Instructions to follow: Please return the entries, omitting and altering nothing.

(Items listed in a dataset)
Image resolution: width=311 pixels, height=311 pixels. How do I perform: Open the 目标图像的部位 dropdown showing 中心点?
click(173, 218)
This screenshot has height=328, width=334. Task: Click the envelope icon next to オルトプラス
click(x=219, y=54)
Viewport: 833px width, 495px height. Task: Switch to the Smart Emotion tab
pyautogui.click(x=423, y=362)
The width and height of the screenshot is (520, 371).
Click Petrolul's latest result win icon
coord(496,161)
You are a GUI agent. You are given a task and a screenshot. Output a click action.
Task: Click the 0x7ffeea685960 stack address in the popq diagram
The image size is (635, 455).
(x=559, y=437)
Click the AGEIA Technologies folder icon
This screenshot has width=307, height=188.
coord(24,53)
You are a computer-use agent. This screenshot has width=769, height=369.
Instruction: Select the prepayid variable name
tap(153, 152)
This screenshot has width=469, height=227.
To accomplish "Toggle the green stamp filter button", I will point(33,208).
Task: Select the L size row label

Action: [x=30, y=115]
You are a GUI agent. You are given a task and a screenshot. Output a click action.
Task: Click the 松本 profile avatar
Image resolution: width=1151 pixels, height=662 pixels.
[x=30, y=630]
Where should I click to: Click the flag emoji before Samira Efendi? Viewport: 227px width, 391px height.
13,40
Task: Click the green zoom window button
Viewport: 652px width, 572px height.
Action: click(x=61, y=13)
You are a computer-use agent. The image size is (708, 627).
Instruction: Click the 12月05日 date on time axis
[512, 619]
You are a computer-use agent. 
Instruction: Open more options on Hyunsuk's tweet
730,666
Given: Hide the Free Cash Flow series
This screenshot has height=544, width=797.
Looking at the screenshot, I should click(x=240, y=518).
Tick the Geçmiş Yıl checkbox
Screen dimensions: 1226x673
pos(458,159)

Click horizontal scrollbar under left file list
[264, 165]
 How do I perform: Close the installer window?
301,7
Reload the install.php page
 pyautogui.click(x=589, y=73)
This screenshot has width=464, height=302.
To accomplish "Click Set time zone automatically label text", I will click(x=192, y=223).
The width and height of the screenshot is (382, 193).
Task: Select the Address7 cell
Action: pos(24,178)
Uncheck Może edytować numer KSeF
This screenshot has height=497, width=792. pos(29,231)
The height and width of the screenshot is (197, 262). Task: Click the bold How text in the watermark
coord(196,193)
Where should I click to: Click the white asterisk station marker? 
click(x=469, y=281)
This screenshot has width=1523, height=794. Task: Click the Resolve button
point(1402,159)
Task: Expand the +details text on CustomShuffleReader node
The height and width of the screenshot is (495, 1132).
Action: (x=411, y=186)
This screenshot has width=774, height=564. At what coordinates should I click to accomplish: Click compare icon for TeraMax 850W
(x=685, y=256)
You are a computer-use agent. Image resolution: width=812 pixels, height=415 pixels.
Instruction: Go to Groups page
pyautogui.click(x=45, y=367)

Result for this exercise:
Image resolution: width=311 pixels, height=311 pixels. How do I perform: Open the 目标图像的部位 dropdown showing 中心点?
click(173, 218)
This screenshot has height=328, width=334. Task: Click the envelope icon next to オルトプラス
click(x=219, y=54)
Viewport: 833px width, 495px height. Task: Switch to the Smart Emotion tab
pyautogui.click(x=423, y=362)
The width and height of the screenshot is (520, 371).
Click Petrolul's latest result win icon
coord(496,161)
You are a GUI agent. You are given a task and a screenshot. Output a click action.
Task: Click the 0x7ffeea685960 stack address in the popq diagram
The image size is (635, 455).
(x=559, y=437)
Click the AGEIA Technologies folder icon
This screenshot has width=307, height=188.
coord(24,53)
You are a computer-use agent. This screenshot has width=769, height=369.
Instruction: Select the prepayid variable name
tap(153, 152)
This screenshot has width=469, height=227.
To accomplish "Toggle the green stamp filter button", I will point(33,208).
Task: Select the L size row label

Action: [x=30, y=115]
You are a GUI agent. You are given a task and a screenshot. Output a click action.
Task: Click the 松本 profile avatar
Image resolution: width=1151 pixels, height=662 pixels.
[x=30, y=630]
Where should I click to: Click the flag emoji before Samira Efendi? Viewport: 227px width, 391px height.
13,40
Task: Click the green zoom window button
Viewport: 652px width, 572px height.
Action: click(x=61, y=13)
You are a computer-use agent. The image size is (708, 627).
Instruction: Click the 12月05日 date on time axis
[512, 619]
You are a computer-use agent. 
Instruction: Open more options on Hyunsuk's tweet
730,666
Given: Hide the Free Cash Flow series
This screenshot has height=544, width=797.
Looking at the screenshot, I should click(x=240, y=518).
Tick the Geçmiş Yıl checkbox
Screen dimensions: 1226x673
pos(458,159)

Click horizontal scrollbar under left file list
[264, 165]
 How do I perform: Close the installer window?
301,7
Reload the install.php page
 pyautogui.click(x=589, y=73)
This screenshot has width=464, height=302.
To accomplish "Click Set time zone automatically label text", I will click(x=192, y=223).
The width and height of the screenshot is (382, 193).
Task: Select the Address7 cell
Action: pos(24,178)
Uncheck Może edytować numer KSeF
This screenshot has height=497, width=792. pos(29,231)
The height and width of the screenshot is (197, 262). Task: Click the bold How text in the watermark
coord(196,193)
Where should I click to: Click the white asterisk station marker? 
click(x=469, y=281)
This screenshot has width=1523, height=794. Task: Click the Resolve button
point(1402,159)
Task: Expand the +details text on CustomShuffleReader node
The height and width of the screenshot is (495, 1132).
Action: (x=411, y=186)
This screenshot has width=774, height=564. At what coordinates should I click to accomplish: Click compare icon for TeraMax 850W
(x=685, y=256)
You are a computer-use agent. Image resolution: width=812 pixels, height=415 pixels.
Instruction: Go to Groups page
pyautogui.click(x=45, y=367)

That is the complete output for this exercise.